One of the talks at the JVM conference was about a JVM for mobile devices. It used a single pass compiler with no intermediate representation. Suneido also does this but there are some issues with it. Suneido takes the obvious approach of generating a push when it encounters an operand, and an operation when it encounters an operator (after processing its operands). This works great with simple expressions like "a + b" which compiles to "push a, push b, add". But it falls down for more complex things, even for "a = b" since you don't want to push the value of "a". I work around these issues but the code is ugly. And worse, a lot of the ugliness is in the parser, even though the issue is really with code generation.

I wasn't happy with it but, consciously or not, I assumed it was essential rather than accidental complexity. So I didn't look hard enough for a better solution. . 

So I was curious to hear more about their approach. The topic only got one bullet point, something like "code generation by abstract interpretation". 

I started thinking about what that meant. I'm pretty sure what they meant is that you only generate code when you encounter an operator. When you encounter an operand like a literal or variable, you push it on a compile time stack, "simulating" execution. Then you can defer generation of code until you know what is needed.

As I thought about this, I realized I knew about this technique, I'd read about it before. But for some reason I never connected it to my code generation issues.

So when I got home from the conferences I spent three days refactoring the code generation in jSuneido. It wasn't quite as straightforward as I imagined (it never is!). The parser code is definitely cleaner but I had to add more code to the code generator than I would have liked. Overall, I think it's better. I broke a lot of tests in the process, but I finally got them all passing again last night. 

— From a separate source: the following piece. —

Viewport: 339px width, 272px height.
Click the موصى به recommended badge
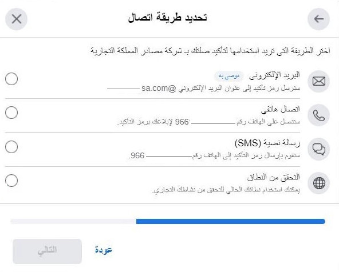pos(228,76)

Now I can quite easily add a number of optimizations that I've been wanting to do:
- call private methods directly (no method lookup required)
- call built-in global functions/classes directly

However, there are still things I'd like to do that are difficult with a single pass compile. For example, knowing which local variables are read or written by closures. One way to handle this would be to re-compile if the assumptions were wrong, using information from the first try to do it correctly the second time. But that seems ugly. Maybe I need to drop the single pass compile and just generate an AST.